American applied mathematician and information and technology executive

Adele Johanna Josiger Merritt is an American applied mathematician and intelligence official who served as the U.S. associate director of national intelligence and chief information officer.

== Life ==
Merritt earned a Bachelor of Science and a Bachelor of Business Administration in Finance from Pace University. She completed a Master of Science and Ph.D. in mathematics from the University of Rhode Island. Her 1999 dissertation was titled Advances in Z-cyclic whist and triple whist tournaments. Norman Joseph Finizio was her doctoral advisor. Merritt was a national security fellow at the Harvard Kennedy School.

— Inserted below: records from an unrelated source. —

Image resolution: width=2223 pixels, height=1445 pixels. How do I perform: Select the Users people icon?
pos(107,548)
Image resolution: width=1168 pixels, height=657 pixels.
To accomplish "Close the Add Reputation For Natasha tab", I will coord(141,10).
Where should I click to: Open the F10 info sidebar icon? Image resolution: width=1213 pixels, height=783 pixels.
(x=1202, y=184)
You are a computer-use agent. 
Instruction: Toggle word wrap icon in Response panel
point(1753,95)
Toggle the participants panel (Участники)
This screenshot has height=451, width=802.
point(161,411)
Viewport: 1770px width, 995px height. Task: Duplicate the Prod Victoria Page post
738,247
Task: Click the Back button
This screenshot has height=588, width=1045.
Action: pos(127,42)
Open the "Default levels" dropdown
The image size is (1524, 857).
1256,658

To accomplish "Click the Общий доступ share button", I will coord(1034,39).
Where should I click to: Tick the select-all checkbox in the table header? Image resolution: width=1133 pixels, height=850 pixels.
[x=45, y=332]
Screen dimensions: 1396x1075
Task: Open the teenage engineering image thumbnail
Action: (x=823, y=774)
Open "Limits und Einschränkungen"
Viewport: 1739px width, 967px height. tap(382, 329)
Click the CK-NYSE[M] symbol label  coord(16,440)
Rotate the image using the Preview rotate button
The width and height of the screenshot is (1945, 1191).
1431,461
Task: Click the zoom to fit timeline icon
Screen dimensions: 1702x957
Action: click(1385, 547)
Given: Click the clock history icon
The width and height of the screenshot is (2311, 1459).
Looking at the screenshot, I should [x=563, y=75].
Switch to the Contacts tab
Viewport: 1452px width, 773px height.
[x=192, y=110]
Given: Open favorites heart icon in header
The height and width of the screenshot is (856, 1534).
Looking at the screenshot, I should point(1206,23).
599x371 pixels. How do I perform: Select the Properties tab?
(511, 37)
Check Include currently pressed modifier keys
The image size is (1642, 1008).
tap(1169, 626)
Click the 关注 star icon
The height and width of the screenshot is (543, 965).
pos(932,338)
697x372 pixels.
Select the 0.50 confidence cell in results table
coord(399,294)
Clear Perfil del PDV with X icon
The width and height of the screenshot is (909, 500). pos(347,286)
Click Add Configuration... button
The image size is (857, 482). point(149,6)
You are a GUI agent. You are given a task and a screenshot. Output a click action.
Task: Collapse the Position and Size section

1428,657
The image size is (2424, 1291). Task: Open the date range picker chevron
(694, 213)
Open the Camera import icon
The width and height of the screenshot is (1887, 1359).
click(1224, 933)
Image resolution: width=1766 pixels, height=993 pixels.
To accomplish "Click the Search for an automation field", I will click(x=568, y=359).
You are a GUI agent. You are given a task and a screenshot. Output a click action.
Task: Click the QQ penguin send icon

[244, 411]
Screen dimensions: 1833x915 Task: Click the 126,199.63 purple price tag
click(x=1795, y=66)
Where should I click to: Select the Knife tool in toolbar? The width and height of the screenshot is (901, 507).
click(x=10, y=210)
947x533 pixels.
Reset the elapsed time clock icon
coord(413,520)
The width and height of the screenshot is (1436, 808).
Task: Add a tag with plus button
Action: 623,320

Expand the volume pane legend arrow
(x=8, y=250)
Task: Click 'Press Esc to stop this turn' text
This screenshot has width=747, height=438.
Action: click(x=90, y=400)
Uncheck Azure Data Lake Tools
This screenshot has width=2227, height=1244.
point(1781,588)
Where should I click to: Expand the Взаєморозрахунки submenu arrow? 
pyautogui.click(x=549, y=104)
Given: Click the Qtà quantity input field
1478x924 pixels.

Merritt began her career at the National Security Agency as an applied research mathematician. In addition to holding various positions within the U.S. Intelligence Community (IC), she completed a joint duty assignment at the Federal Bureau of Investigation, was the principal deputy chief information officer for cyber at the U.S. Department of Energy, and served as a director and acting senior director for intelligence programs on the National Security Council staff during the Obama administration. Merritt led a public-private partnership focused on addressing cyber threats to U.S. national security systems and critical infrastructure. Most recently, she was the program director at MISI, a non-profit focused on advancing cybersecurity innovation and collaboration through partnerships with industry, academia, and government. In 2022, Merritt was nominated by U.S. president Joe Biden to serve as the associate director of national intelligence and chief information officer. She started in this role on January 24, 2022. She resigned in December 2024 after being named CIO of the National Institutes of Health.

Merritt and her husband are the parents of twins.